Hmm... let' see.
18th bday, went to bar with family (sisters and cousins mostly). Seeing as they're all older and with jobs, they just kept feeding me drink after shot after drink. I know at some point I was dancing with some older ladies, and then my sisters decided I had to leave. On the ride home (in a cab) I suddenly woke up and spewed all over myself, wrecking my hockey team jacket. Puked again before we got home (managed to pull over and puke out the door this time).
Got home, went straight for the shower since I felt gross and pukey. Got naked, got into shower, and sat down. Proceeded to let rip the biggest and loudest fart ever, which was amplified many times over by both the water under my ass and the fact that I was in a bath/shower so it was like a big horn.
Anyway, then I puked out my pizza dinner some more, in the shower, stood up, I guess I dried off or something. I know my mom was all "are you ok???" at the door. Oh and my sister's boyfriend was laughing his ass off at my mega fart... anyway, I made it to bed, and woke up with towels on my pillows, a bit of puke stains, and a killer hang over. Apparently I puked in my sleep and my mom thought I was dying.
I have another story.
New years. I was... 19 or 20. Probably 19. Went to cousin's girlfriend's big huge house party. I brought some Captain Morgans and proceeded to drink it with coke like it was nothing. Had plenty of fun, all that good stuff. I remember at midnight we went outside and I ended up with 2 roman candles, lit, in my hands which I shot wherever.

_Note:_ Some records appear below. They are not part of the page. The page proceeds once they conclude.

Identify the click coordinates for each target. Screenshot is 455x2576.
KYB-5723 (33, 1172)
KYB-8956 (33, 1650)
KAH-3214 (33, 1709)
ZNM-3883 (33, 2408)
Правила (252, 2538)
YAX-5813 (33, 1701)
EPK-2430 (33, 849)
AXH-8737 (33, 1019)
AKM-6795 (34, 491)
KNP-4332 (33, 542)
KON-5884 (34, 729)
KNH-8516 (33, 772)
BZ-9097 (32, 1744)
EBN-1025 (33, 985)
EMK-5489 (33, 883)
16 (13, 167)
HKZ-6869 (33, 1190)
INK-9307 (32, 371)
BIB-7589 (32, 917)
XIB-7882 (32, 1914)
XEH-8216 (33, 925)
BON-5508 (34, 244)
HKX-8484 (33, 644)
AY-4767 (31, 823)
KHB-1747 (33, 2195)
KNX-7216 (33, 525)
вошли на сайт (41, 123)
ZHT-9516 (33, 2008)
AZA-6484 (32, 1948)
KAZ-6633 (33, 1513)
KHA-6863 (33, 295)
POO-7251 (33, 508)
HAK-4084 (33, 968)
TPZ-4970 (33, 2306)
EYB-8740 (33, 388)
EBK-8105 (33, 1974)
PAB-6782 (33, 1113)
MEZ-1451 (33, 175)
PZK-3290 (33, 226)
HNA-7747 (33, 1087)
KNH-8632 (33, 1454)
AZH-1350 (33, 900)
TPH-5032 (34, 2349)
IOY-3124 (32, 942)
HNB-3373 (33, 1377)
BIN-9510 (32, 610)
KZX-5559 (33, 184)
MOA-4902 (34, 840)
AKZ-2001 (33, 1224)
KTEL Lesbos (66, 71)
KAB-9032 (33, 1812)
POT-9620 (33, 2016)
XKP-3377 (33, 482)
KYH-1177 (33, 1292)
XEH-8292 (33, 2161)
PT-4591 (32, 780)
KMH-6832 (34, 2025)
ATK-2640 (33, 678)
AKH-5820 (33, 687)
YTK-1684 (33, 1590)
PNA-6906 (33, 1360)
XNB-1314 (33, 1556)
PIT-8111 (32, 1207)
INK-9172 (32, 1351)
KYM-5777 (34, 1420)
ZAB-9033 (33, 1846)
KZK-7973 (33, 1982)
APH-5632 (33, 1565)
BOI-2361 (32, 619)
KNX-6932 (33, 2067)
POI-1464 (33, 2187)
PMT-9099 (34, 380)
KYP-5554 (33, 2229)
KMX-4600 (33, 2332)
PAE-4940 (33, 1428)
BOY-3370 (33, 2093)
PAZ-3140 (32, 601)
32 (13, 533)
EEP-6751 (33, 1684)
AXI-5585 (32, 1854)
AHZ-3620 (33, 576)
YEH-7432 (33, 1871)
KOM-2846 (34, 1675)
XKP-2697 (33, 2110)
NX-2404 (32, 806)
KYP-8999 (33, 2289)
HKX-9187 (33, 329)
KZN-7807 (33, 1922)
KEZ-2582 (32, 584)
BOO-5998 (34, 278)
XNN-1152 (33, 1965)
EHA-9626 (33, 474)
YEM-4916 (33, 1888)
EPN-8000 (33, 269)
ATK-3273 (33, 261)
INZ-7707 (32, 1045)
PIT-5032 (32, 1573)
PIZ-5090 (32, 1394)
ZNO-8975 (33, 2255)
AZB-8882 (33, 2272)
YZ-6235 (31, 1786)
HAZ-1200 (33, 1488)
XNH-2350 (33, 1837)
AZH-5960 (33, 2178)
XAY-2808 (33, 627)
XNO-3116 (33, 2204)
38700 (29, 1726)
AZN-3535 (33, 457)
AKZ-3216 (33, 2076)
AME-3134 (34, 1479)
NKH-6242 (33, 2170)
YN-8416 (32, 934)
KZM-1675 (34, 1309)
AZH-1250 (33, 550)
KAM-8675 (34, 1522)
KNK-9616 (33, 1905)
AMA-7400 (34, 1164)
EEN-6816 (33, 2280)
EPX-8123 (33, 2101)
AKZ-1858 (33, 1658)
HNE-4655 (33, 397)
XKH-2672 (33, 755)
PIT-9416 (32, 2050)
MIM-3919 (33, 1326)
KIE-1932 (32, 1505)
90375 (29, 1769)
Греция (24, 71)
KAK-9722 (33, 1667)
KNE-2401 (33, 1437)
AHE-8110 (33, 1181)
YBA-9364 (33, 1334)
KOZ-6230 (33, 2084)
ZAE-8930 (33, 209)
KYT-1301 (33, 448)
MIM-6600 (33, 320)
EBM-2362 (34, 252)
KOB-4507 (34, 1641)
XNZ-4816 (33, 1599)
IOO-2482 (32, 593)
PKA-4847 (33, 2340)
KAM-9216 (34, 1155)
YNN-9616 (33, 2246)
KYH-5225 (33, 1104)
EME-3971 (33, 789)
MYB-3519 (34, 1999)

Anyway, around 2 am I guess the full on drunkeness hit so I went for the bathroom. I don't know exactly what happened, but I do know I ended up sitting on the toilet pooping and puking between my legs, and somewhat passing out but trying hard not to. The miracle is that apparently my puke was pretty well projected as I wasn't covered in it.
Terrible, terrible headache the next day.
I have another story.
I was at my cousin's house (same cousin) with my girlfriend of the time (she was 17) and I also brought a good friend of mine, since elementary. It was a poker game tourney and we brought a 26oz of rum. I suck at poker so I was out after however many rounds, but more importantly our rum was gone. So I've drank half a 26... and we get this brilliant idea that we need more! Obviously I was already trashed, but I got in a car with a friend who was sober (I hope) and we did a liquor run. FYI, liquor run was happening anyway, I just wanted to make sure I got my stuff.
Anyway, bought another 26... got my friend to pour our cups. Well after we finish 1 drink each I hand him back my cup for another. Maybe halfway through that I catch a glimpse of our bottle - it was empty. This crazy fuckin guy poured 1/4 of a 26 per cup! Teeth were already numb so it's not like I could taste it, so yeah, wow, drank a full 26 to myself basically.
Needless to say, puking occured. So did some other crap about getting my gf home on time (taxi didn't show up). I don't quite remember how we got home, but my friend apparently spent the night in the bathroom in a pool of his own puke. Oh and queue massive hang over.
So. Kids. Drink responsibly. When your teeth are numb, you are already too drunk - start chugging water!!!!
I honestly barely drink anymore, and when I do it's just a few beers. Haven't been good and drunk in probably 2 years. I'm 26, btw.
EDIT: I have another story.
Went to the bar with some friends. We pre drank vodka and 7up at my place. I think there was 3 or 4 or us guys. Anyway get to the bar, head upstairs and chill. I order a 7up and dump an entire flask into it. Drank it down pretty quick and... don't remember. Blacked out. Next thing I know It's like 1am and I'm in line at this bar called Wooly Bullies where I think I was supposed to meet people. Suddenly a bunch of guys spill out of the bar and have this big brawl on the street. I'm just like "DAFUQ!?", turn and walk away. I think I just hopped a cab home, never saw my friends, and no idea what happened most of the night. I vaguely remember walking down the ave with some other friends and stopping at a liquor store. And punching lamp posts. That's about it.